___ MATERIAL PROVIDED ___

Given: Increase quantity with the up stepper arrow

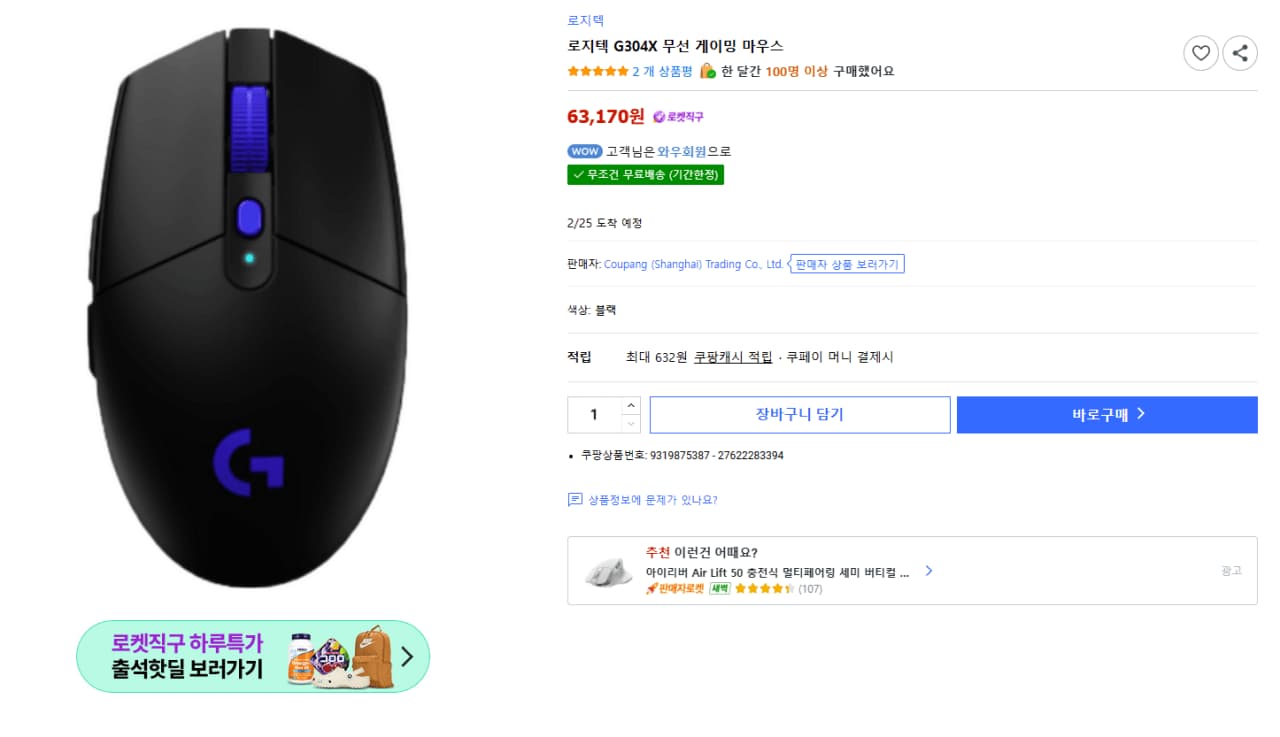Looking at the screenshot, I should pos(631,407).
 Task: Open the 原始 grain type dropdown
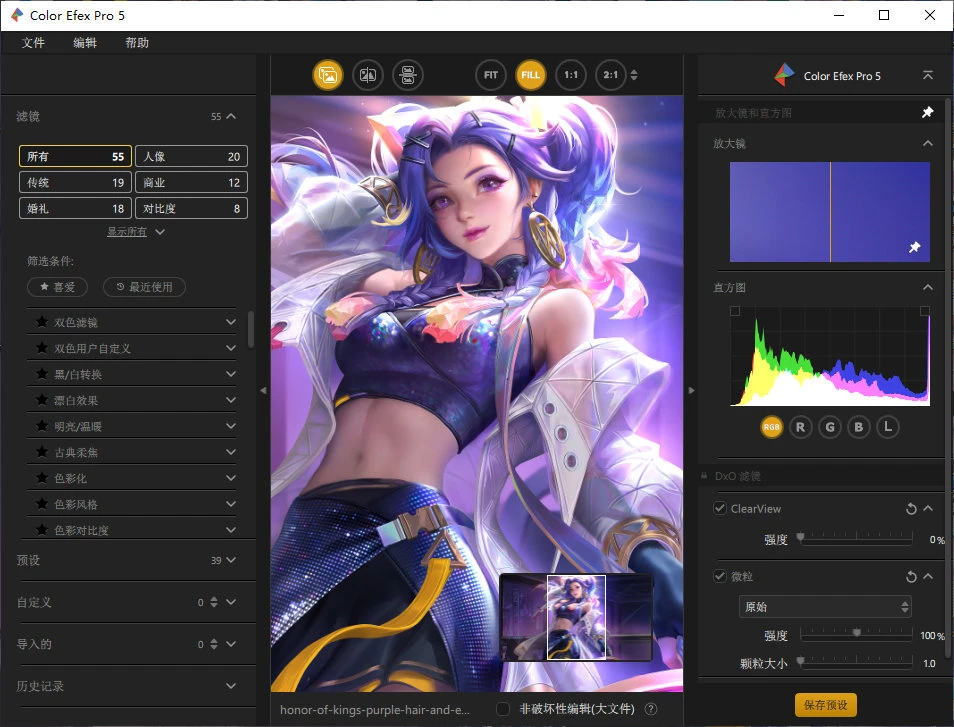point(825,606)
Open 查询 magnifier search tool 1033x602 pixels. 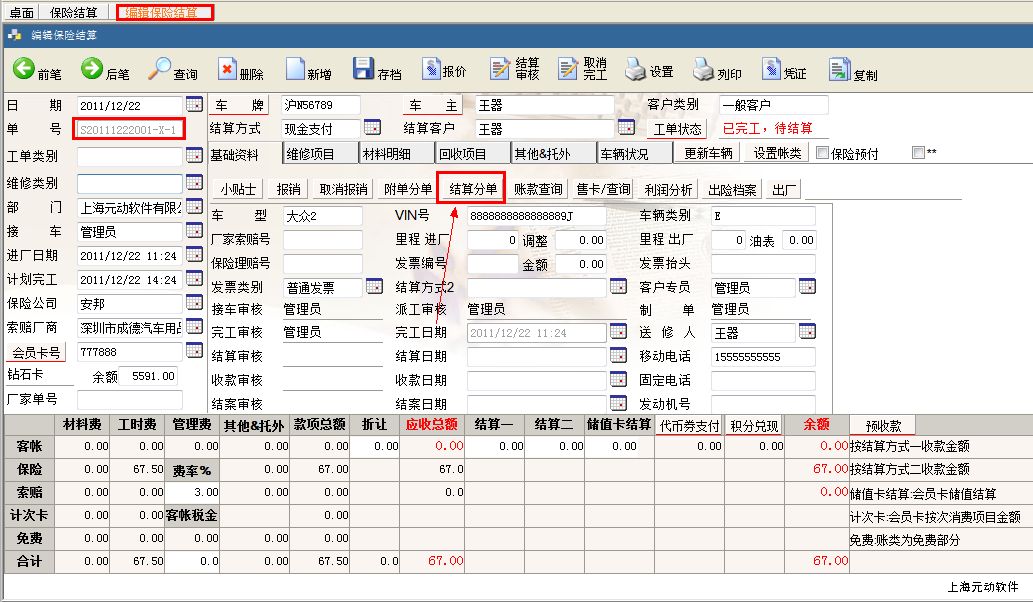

___

▸ TASK:
Please transcribe, with no additions, the lines starting at the one that contains "Task: Open the 原始 grain type dropdown" and running through the last line of the entries, inclusive. Leave the pictures out.

▸ RESPONSE BELOW:
 Task: Open the 原始 grain type dropdown
point(825,606)
Open 查询 magnifier search tool 1033x602 pixels. 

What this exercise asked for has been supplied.